C’est ainsi que David de Tscharner laisse ouverte la possibilité des liaisons, en imaginant dès leur conception que les pièces créées ne seront pas destinées à rester seules. Elles seront associées à d’autres et pas toujours les mêmes.
Depuis bientôt deux années, il travaille particulièrement les résines qu’il applique sur de l’électroménager et du mobilier industriel. Le rendu joufflu, sans formes définies, de la matière synthétique aux tons pastels, vient alors réchauffer les produits grisâtres, lisses et aseptisés de la grande distribution.

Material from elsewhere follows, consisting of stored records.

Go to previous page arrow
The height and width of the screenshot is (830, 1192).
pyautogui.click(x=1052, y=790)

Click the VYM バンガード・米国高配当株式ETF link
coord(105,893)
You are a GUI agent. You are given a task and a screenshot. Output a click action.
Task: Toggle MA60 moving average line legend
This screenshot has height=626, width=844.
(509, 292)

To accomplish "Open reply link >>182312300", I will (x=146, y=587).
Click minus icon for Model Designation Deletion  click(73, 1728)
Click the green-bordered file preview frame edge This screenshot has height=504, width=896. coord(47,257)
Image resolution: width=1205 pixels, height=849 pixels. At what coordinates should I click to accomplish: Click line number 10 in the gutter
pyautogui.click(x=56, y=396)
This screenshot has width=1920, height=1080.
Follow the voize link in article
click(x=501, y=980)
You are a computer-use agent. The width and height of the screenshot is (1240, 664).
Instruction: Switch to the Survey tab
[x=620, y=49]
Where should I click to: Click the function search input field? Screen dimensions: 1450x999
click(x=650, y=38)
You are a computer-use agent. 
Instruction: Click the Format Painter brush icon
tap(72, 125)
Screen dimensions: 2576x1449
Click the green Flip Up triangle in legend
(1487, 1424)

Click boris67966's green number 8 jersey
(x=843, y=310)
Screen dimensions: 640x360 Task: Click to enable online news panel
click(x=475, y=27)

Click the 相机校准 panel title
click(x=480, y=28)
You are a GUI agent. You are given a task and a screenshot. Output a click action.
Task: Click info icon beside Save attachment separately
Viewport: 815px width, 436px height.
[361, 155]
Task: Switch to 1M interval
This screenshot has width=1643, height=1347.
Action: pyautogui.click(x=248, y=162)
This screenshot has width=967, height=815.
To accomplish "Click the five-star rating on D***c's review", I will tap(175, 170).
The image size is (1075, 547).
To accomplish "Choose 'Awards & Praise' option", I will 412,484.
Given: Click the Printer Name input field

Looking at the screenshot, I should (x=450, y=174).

À Embrun, il poursuit ses recherches en remplaçant les résines par des matériaux naturels, du bois, de la laine, du cuir ou encore de la terre cuite dont il délègue le travail minutieux et précis aux artisans. L’exposition greffe ainsi des savoirs et des matériaux propres à la région, comme les rosaces du Queyras, les plantes de montagne ou la laine filée à Saint-Chaffrey, à des produits ultra ordinaires, de la moquette bon marché, des étagères en kit métalliques aux tables de jardin en plastique.
D’ailleurs, la vie ici tend à rapprocher des histoires tenues distinctes, étrangères l’une de l’autre, en évacuant la question du goût, peu importe qu’il soit bon ou mauvais. L’enjeu est ailleurs, il réside dans la réconciliation de la main et de la machine, du folklore et de la culture de masse, du proche et du lointain.